On the heels of a slowly recovering economy, overall improved business performance, and lots of dry powder chasing deals, 2014 has seen a healthy resurgence in merger and acquisitions – both across public markets, and including the broad field of small and middle market businesses with growth potential and attractive value propositions.
According to Thomson Reuters, “the first half of 2014 yielded more completed middle-market transactions worth more money than the same periods in both 2012 and 2013 – a total of 1,057 deals valued at $137.9 billion.”
These deals include an entire generation of baby boomers coming of age — entrepreneurs and owners of family businesses — looking to sell the businesses they founded years ago for a variety of reasons: Some wanting to cash out and retire; others suffering from burnout; or some entrepreneurs (or their progeny) keen to explore new opportunities and acquisitions. Who can blame them? In this healthy, highly competitive seller’s market, valuations are way up, and with the availability of cheap debt, cash rich sponsors and strategic investors are vying neck to neck for quality acquisition targets.
These dynamics bode well for entrepreneurs and owners of middle market businesses considering a sale – often with the goal of taking significant chips off the table while participating in their company’s future growth, and continuing to have an impact on the business strategy and operations.
On the back of this seller’s market, interesting dynamics are unfolding. Some strategics are recognizing they can get more value from a growing entrepreneurial businesses by appropriately incentivizing company management the way private equity firms usually do. In order to accomplish this, strategics seem to be taking their clues from private equity firms, combining the best of both approaches.
For the past 30 years or so, private equity firms have promoted mechanisms that encourage management of the acquired business to invest capital alongside sponsors, and roll over part of their current ownership into equity in the new company. To maximize return on investment, a private equity firm will “leverage” the business being acquired, and use the borrowed funds as part of the purchase price for the business. Financing is provided by a third party lender, such as a bank. Post-acquisition, the company would be managed to achieve projected returns for both the private equity fund and management under a leveraged capital structure. The challenge for management is typically to grow the business while servicing principal and interest on the loan.
While management of the acquired company typically values the financial incentives under the ownership of a private equity firm, gaps such as solid operational support, cultural differences with the sponsor’s approach, running the business with the objective of selling it again in a few years, or needing additional resources to grow the company can at times be a bone of contention.

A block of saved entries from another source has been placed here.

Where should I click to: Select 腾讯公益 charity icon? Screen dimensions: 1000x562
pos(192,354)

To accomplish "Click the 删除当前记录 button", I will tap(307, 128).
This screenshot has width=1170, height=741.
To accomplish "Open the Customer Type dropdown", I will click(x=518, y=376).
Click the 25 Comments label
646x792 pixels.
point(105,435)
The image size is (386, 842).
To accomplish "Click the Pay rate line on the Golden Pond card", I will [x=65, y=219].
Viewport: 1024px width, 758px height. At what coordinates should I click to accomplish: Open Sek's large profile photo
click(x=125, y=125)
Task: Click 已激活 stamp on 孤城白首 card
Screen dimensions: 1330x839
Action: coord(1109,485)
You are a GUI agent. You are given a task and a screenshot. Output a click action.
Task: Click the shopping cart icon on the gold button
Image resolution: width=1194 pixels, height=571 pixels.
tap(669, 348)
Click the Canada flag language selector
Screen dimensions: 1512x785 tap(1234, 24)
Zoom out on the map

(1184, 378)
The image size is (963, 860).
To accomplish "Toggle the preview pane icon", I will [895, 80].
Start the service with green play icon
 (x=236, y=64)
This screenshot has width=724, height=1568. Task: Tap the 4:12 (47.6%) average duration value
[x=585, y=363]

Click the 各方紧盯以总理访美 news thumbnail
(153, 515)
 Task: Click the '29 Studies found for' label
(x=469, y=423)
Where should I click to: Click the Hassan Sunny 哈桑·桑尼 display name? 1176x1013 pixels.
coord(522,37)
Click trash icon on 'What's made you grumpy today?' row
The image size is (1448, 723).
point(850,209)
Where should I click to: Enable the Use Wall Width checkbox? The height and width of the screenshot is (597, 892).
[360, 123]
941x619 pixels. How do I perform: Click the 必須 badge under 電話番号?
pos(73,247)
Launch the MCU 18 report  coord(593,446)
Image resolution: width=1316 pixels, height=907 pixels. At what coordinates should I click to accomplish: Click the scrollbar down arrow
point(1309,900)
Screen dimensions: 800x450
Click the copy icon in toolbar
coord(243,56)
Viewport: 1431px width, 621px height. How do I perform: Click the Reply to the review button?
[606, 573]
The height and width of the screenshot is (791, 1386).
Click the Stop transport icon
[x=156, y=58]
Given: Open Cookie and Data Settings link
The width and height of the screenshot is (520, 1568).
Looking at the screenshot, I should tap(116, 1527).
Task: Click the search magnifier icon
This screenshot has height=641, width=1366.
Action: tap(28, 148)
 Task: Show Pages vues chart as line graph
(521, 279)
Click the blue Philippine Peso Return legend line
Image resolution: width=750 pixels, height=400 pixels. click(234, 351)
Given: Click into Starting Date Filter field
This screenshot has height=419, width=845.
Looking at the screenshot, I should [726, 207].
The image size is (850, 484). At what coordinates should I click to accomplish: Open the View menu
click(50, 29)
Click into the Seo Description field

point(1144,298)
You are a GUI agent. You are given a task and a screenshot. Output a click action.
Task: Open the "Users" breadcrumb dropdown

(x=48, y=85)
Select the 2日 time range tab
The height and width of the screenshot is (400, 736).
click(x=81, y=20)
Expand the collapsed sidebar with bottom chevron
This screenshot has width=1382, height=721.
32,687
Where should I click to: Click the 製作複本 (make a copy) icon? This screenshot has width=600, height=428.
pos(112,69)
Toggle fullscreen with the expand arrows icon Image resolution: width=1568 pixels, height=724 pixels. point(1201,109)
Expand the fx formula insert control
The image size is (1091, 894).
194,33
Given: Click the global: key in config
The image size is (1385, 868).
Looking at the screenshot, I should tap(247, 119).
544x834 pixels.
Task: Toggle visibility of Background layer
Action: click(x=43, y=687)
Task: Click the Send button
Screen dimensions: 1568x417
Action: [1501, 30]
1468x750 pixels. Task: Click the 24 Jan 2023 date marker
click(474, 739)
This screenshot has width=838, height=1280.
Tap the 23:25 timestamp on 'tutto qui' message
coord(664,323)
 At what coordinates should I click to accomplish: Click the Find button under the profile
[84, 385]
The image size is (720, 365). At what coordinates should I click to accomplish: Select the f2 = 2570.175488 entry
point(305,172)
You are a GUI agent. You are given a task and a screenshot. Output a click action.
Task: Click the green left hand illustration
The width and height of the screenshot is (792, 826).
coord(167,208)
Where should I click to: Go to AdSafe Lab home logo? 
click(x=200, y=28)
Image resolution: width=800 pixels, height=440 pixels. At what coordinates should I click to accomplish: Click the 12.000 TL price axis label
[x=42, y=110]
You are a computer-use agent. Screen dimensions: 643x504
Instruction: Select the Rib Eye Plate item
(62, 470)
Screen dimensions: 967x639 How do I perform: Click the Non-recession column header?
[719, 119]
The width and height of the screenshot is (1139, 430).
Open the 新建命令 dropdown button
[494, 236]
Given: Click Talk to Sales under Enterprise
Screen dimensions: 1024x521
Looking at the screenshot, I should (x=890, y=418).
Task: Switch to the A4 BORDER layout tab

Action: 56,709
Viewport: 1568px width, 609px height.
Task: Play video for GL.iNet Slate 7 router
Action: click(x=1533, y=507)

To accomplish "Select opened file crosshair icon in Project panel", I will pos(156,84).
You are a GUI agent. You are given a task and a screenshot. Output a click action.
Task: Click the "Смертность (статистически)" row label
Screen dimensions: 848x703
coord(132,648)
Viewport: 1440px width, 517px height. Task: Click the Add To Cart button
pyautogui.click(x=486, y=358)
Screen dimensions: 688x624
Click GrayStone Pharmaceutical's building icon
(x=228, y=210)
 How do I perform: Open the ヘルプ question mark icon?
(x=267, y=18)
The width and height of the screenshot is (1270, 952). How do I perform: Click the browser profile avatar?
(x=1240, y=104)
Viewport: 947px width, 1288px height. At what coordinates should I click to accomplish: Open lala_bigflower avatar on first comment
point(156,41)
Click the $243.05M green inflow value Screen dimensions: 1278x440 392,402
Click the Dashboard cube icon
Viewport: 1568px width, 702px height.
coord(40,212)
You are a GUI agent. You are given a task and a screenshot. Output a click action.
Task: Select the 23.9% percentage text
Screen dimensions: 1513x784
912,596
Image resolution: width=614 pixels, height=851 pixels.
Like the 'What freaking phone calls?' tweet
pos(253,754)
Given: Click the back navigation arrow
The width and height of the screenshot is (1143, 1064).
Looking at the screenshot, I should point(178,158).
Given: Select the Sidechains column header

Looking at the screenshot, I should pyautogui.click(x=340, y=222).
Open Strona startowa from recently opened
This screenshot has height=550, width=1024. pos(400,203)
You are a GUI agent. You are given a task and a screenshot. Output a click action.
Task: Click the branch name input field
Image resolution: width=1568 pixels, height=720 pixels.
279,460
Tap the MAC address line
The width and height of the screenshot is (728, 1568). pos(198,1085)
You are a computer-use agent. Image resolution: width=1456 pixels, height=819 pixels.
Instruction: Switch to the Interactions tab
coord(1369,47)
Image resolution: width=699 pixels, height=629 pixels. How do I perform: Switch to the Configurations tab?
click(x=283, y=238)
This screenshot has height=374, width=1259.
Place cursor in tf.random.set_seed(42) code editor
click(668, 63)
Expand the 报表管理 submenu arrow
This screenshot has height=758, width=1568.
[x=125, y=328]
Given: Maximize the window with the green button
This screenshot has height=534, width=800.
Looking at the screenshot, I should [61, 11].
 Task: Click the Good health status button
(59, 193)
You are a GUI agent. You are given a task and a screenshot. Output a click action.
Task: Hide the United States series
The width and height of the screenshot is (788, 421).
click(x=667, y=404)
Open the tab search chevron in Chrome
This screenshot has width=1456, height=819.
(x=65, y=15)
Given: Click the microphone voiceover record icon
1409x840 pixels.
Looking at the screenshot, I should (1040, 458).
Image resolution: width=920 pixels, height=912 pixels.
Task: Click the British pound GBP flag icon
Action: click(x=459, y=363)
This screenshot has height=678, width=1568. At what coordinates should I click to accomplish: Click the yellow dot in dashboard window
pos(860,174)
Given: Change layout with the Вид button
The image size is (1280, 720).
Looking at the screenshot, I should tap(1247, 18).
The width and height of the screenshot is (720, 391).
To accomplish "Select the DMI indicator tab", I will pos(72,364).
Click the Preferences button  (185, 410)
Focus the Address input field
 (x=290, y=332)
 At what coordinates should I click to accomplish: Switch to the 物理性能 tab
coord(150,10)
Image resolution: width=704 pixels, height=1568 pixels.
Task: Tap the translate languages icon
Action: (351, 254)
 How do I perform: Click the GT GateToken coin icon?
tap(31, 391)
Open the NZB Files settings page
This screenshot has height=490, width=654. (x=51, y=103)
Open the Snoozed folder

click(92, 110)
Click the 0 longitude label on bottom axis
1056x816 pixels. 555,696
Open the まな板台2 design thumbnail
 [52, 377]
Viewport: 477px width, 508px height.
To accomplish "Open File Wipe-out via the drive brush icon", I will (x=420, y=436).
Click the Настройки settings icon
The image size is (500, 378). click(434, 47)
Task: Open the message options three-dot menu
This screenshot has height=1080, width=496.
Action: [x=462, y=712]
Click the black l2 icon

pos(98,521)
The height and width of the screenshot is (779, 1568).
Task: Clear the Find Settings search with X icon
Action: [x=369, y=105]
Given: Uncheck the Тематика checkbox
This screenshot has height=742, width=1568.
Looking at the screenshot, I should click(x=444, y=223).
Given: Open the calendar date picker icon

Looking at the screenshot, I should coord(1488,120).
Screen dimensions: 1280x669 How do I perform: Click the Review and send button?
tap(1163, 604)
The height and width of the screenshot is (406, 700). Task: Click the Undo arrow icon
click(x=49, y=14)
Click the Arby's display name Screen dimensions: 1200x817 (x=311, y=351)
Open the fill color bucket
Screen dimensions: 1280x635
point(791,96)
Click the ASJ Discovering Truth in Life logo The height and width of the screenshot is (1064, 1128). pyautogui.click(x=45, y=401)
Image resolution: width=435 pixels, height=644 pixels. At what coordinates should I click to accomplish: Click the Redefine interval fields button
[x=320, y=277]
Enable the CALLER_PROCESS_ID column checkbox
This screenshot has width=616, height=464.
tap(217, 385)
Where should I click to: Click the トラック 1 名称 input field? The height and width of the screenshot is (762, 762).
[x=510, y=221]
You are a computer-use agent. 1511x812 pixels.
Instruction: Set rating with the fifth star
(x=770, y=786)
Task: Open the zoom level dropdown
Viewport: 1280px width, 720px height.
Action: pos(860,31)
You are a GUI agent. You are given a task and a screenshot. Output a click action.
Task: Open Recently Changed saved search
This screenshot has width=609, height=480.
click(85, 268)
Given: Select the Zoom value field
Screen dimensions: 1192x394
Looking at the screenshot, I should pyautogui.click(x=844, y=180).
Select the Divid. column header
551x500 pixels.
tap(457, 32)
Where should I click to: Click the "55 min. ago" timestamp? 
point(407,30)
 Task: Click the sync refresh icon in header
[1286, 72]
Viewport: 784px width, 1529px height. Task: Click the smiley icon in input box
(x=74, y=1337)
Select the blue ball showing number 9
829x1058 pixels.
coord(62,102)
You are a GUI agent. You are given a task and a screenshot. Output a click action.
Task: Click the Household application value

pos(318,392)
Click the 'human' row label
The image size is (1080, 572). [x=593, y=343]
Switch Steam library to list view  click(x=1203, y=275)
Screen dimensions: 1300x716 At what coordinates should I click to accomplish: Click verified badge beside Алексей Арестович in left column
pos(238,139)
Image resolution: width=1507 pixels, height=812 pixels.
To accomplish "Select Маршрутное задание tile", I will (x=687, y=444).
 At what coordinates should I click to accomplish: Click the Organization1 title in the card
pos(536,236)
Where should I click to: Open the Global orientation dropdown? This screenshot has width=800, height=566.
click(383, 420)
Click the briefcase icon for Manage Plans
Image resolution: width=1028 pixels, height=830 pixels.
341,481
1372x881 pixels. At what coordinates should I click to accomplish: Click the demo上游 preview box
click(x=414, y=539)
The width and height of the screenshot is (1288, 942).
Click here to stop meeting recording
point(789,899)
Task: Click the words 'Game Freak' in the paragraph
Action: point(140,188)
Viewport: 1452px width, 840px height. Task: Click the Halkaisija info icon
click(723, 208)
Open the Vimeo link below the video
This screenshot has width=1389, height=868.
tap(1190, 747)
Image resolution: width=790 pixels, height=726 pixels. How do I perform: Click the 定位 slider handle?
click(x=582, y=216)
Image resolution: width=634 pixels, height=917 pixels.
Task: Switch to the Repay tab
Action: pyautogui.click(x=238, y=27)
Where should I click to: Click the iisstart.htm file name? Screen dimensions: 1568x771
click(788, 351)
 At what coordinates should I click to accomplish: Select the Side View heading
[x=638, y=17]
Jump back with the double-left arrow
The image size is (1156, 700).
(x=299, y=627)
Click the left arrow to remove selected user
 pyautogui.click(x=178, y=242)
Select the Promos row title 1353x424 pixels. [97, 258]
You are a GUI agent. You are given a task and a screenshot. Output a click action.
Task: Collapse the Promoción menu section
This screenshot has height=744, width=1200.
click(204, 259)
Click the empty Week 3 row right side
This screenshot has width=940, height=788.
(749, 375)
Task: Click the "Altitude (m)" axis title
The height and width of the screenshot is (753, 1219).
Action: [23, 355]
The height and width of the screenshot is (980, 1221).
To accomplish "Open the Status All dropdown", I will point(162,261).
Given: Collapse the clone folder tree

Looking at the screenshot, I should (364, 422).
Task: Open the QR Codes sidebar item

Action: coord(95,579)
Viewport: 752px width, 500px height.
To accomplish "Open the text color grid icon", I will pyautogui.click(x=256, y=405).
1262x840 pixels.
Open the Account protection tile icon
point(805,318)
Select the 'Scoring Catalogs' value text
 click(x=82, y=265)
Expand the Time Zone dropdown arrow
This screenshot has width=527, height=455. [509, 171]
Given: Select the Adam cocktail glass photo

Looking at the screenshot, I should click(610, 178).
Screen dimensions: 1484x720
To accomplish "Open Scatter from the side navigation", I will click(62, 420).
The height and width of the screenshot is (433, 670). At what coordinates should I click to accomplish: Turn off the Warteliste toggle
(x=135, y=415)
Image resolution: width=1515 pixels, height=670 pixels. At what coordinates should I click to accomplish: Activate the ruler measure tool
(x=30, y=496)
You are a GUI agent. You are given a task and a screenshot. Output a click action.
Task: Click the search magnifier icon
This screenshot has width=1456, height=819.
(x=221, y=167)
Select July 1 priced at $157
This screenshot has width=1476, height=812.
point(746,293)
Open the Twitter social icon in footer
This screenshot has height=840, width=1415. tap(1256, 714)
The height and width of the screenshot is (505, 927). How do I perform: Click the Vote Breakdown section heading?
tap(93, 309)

Interestingly, some strategic buyers have successfully innovated their approach to structuring transactions to include a LBO like transaction structure, thus bridging the gap with financial sponsors by thinking more like a private equity buyer. What that really means is that, by enticing management with a highly incentivized structure, strategics further strengthen perception of being a close strategic fit with the target company, including bringing a deeper understanding of the business and ultimately a longer term view.
So, what’s in it for company management opting to sell to a strategic buyer versus a financial sponsor?
For one, under a “Strategic LBO” approach, rather than selling 100 percent of the company, company management would roll over equity – typically a maximum of 20 percent, (to allow for financial consolidation with the strategic buyer) but with an added put-call option on management’s shares activated after a specified holding period and based on an exit valuation formula.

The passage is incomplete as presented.